My husband and I want a beautiful flowering, fruit-producing tree out front, surrounded by beautiful, habitat-producing native plants. The tree's the sticking point, though. We really want to put in a Mexican plum.

Mexican plum trees in full bloom by TexasEagle.
Lovely aren't they? (source)
Why choose a tree that grows naturally in our state but is nowhere to be found in local nurseries? Several reasons, actually.

They are drought tolerant. (Number one biggest criterion: check!)

They are native to our region. (Number two biggest criterion: check!)

They like full sun. (Important when putting a tree on the south side of the house.)

But for some reason, they are listed as doing best in zones 6-8. (If you're not a gardener, all you need to know is that the country is divided into zones, depending on how cold it gets in winter, and plants are grouped depending on their cold tolerance.) My husband and I live in zone 5, which means winters would be too cold for this tree.

That's not so good. Because this tree seems perfect in every other way.

Then I stumbled on this. Unfortunately, I can't import it into the blog, but it's worth the jaunt over to the Arbor Day Foundation to check out the animation. Seriously. It's pretty eye-opening. I'll wait.

Incredible, isn't it? The zones are migrating north at a rapid clip, and that animation showed the change over a 16 year period. Only 16 years! Winters aren't getting nearly as cold as they used to. There are some benefits to that (like lower heating bills and planting the plum tree!), and some drawbacks (like flea outbreaks due to lack of a hard freeze to kill off the eggs). 

That's why I'm working so hard to put in regionally native plants that can tolerate the harsher climate we seem to be moving toward. I don't want my yard to turn brown in summer. I want it to be full of color and life.

Curious about what kinds of trees and plants would be native to your area?

There are a couple of great resources that I use on a regular basis. The Arbor Day Foundation has a searchable tree database based on where you live (caveat: they only list the trees they carry in their nursery, so you might not find what you're looking for, but it's a good starting point).

My favorite resource is the Lady Bird Johnson Wildflower Center, which has lists of recommended species for each state and for all kinds of native plants.

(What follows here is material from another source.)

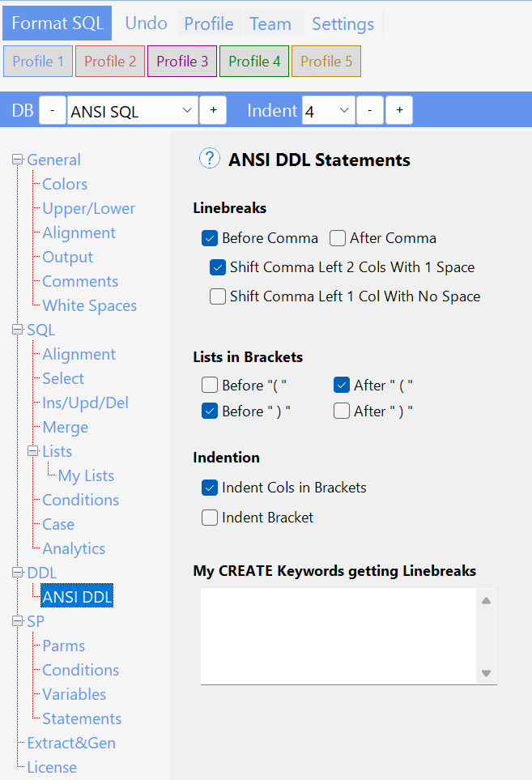Open help via the question mark icon

pos(210,158)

Have you noticed a warming trend in the winters? How has it affected you?


  1. That groundhog image is priceless. I actually have thought the same thing! Why to we put so much validity in that??? LOL

    1. My theory is that cold weather typically comes with clear skies, but once it starts to warm up, the moisture evaporates and it gets overcast. Clear, cold skies = shadow; overcast = none. And if it's already starting to warm up, there's a good chance spring is on the way.

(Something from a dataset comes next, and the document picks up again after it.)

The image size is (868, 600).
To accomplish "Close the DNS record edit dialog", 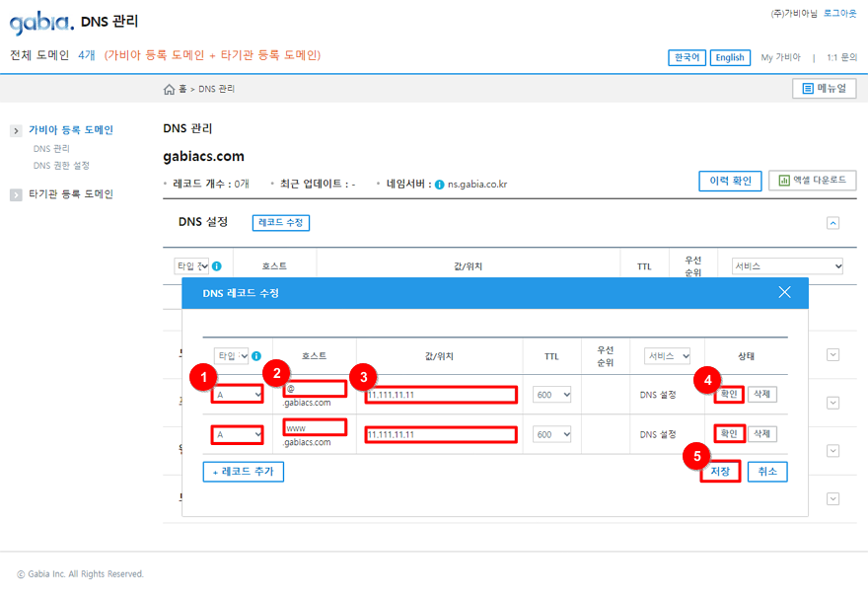I will click(x=784, y=292).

  2. That animation really is eye-opening. We have definitely noticed warmer winters here in western NC. There was a blizzard in 1993 (20 years ago), and folks wonder when the next one will hit. They're cyclical, right? Maybe we won't get another blizzard. We've noticed an outbreak of the kudzu beetle just last summer. It originated in Japan (if I remember correctly) and somehow ended up in a county in northern Georgia. It's been slowly (or quickly?) spreading ever since (the last few years or so).

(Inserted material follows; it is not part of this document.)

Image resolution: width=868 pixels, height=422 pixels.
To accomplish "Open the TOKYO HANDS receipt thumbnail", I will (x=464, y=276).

    1. Introduction of native pest species is another good reason to plant a variety of native plants. Providing lots of habitat for local species will help them outcompete the newcomers.

  3. Hehee, the groundhog. ;o) Well, OUR winter certainly has been warmer, but I'm now living in California instead of Oregon. The weather's been changing and acting weird, but it does tend to go in cycles.

    1. A southerly migration will do that. :) I'm really hoping our drought is part of a cycle, and not the new normal!